When I think about the times in my life that I’ve been most drawn to making things, they have been times of great change and rupture — like following a move or a breakup, or, say, during a global pandemic. As I write this, I’m surrounded by projects I completed (rooms I painted, chairs I refinished, furnishings I sewed) in a feverish spell of activity this past northern summer, when I was waiting for my vaccine to kick in and not leaving my apartment much. There are also a few chairs that have sat in the corner, stacked and as yet unrepaired, for a few months, emitting guilt.
Media depictions of DIY often invoke fantasies of self-sufficiency, but that’s a lie. None of the projects I embark on would be possible without the division and specialisation of labour. The can of polyurethane I might use to rescue an old wooden cabinet represents hundreds of years of cumulative knowledge of chemistry, protected by patents I certainly couldn’t begin to understand. I can only rewire a lamp or turn a bolt of silk into a dress because of complex supply chains that encircle the globe. Every trip around my local hardware store is a trip around the world. I understand DIY as less about independence than it is about finding one’s own autonomy within a complex, interdependent system.
DIY is costly in terms of time, but I like it precisely because it’s a way of placing my time outside the realm of optimisation. I have always had time for DIY projects for the simple reason that I have spent my working life as a freelance journalist, aka being perpetually broke. Whenever a cheque does come my way, I sit on it like a dragon, because I never know how long it’s going to need to stretch. And so it would be foolish for me, needing a table, to not spend the better part of a week refinishing one; it would be foolish to spend money to buy something I could just make. I can make a table; I can’t make my rent. Someone else might wisely point out that you can’t make time, either, and maybe that’s true if you’re a person whose time is subject to different pressures than mine. But perhaps the biggest gift of my working life is that my time has always been my own. I’ve never thought about my time as if it had some kind of value independent of me.
DIY puts us in a different relationship with time. When I’m doing something like refinishing a table or sewing curtains, I’m never more aware that I’m participating in traditions of labour that reach back generations. And so making things makes us nodes in a network stretching from the people who taught us, to the people we may one day hope to teach — if, that is, we are so lucky as to learn enough that our knowledge is worth passing on.
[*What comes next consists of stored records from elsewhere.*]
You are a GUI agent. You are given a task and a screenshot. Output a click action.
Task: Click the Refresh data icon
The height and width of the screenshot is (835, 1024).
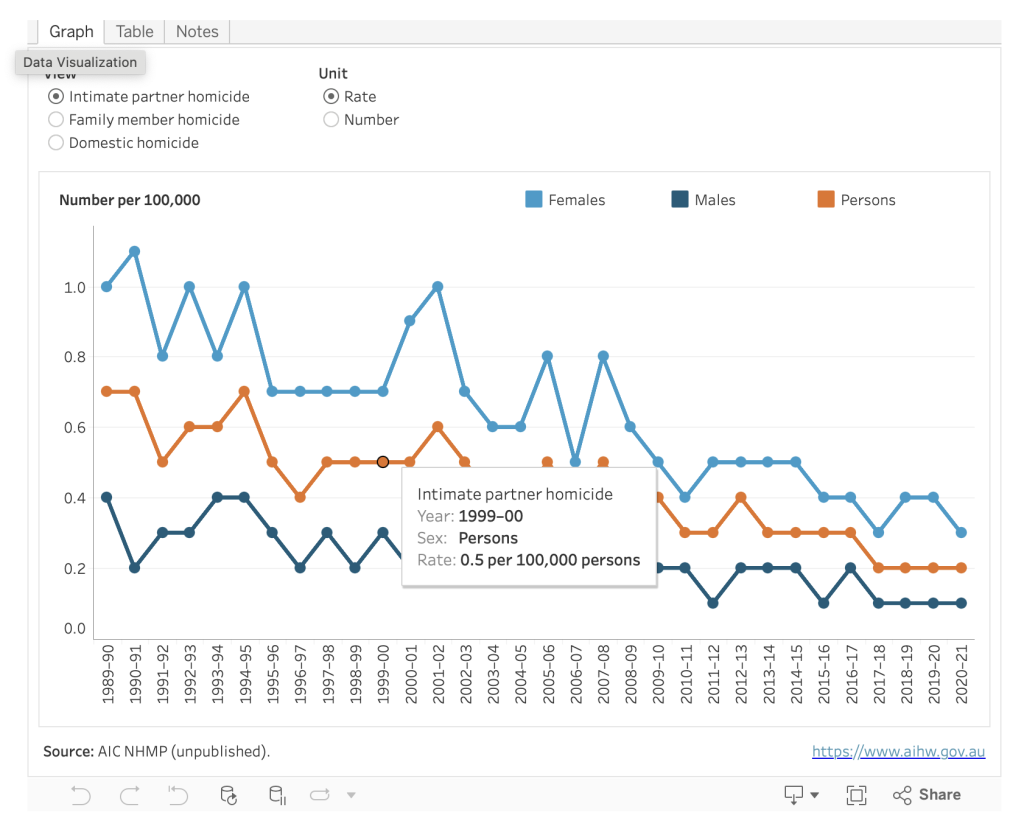(x=229, y=795)
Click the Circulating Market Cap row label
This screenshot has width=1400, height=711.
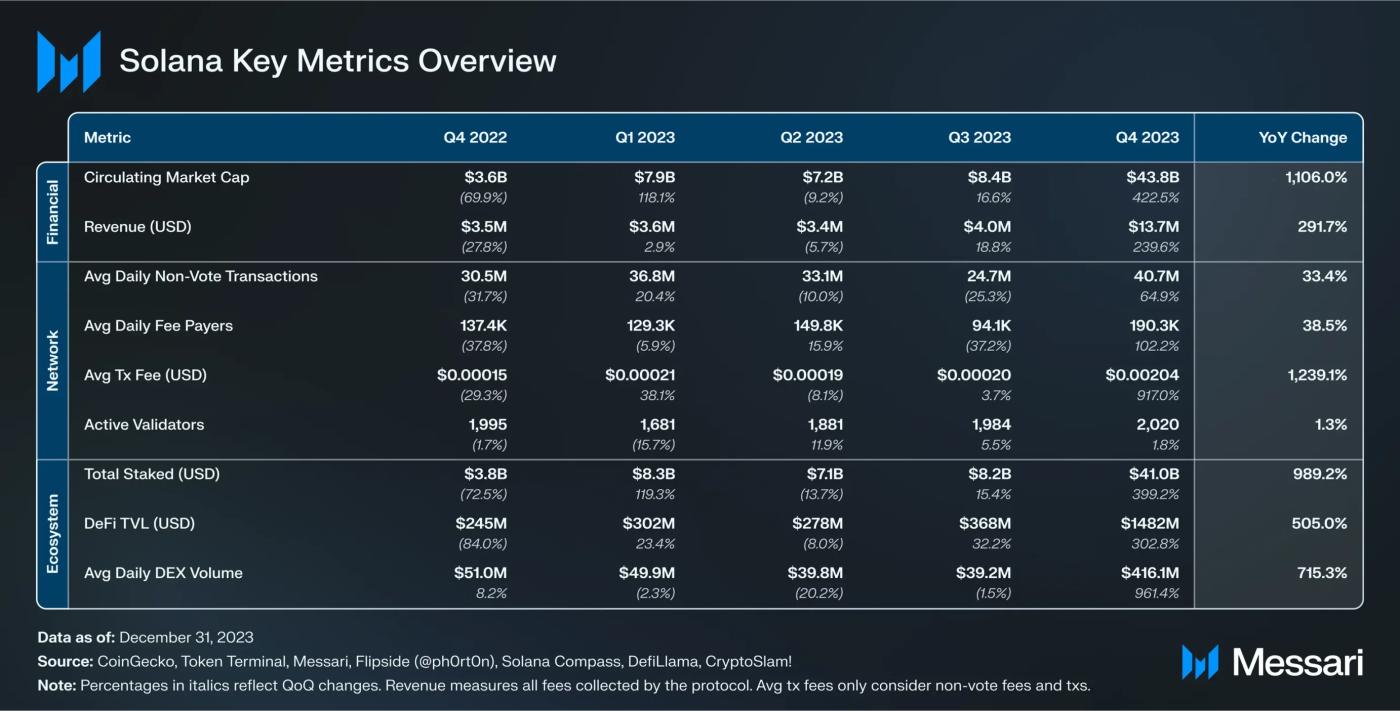[166, 178]
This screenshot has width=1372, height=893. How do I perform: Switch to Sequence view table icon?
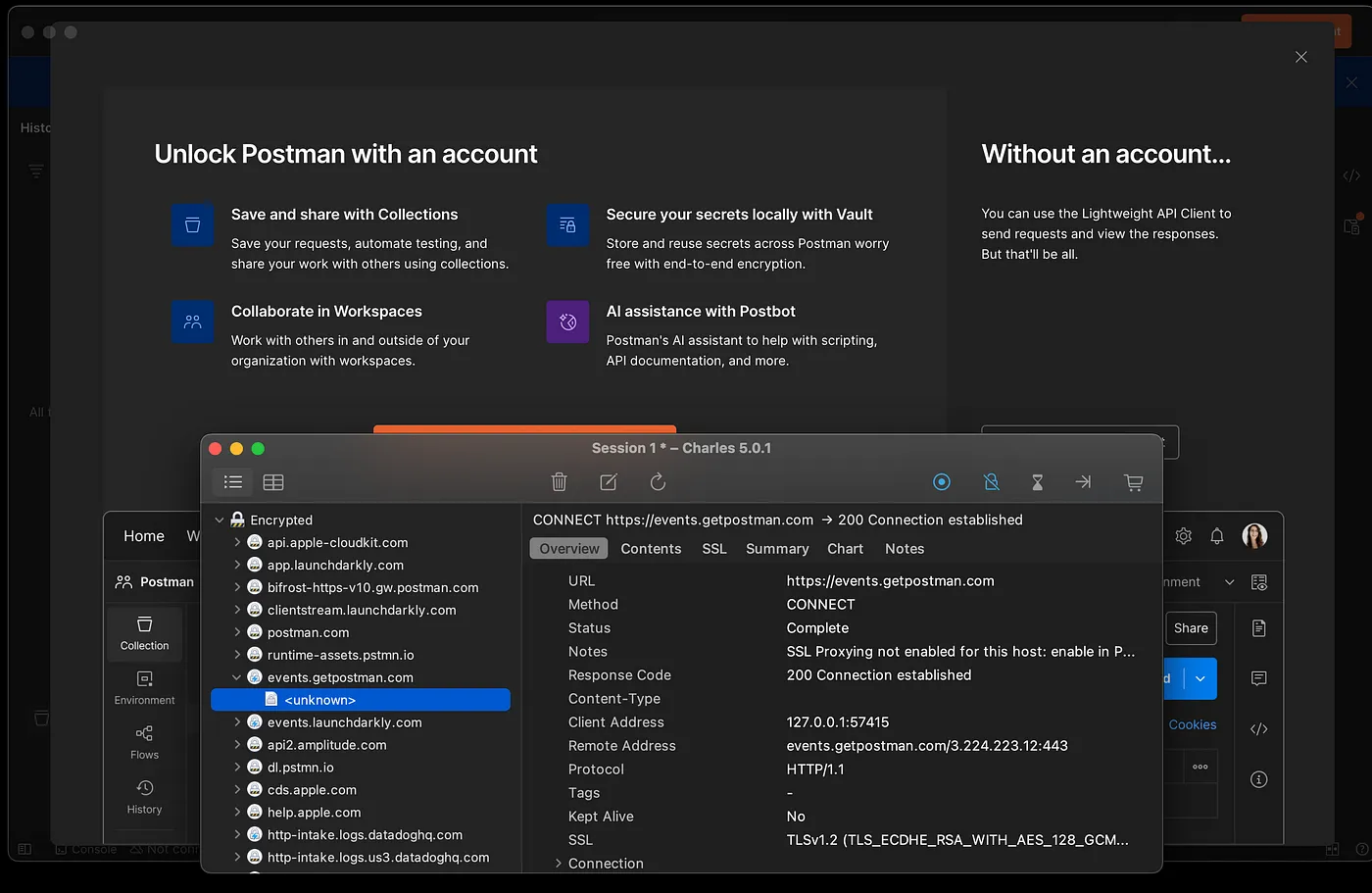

The objects we surround ourselves with and attempt to leave our mark on have trajectories of their own, lives that outlast ours. It’s comforting to think that I’ll be outlived by my table, that for a brief moment in time, my hands were the hands that touched it. And someday, someone, perhaps even someone very different from me — night and day in terms of temperament or values or desires, but nonetheless links in the same chain of knowledge — will do the same again.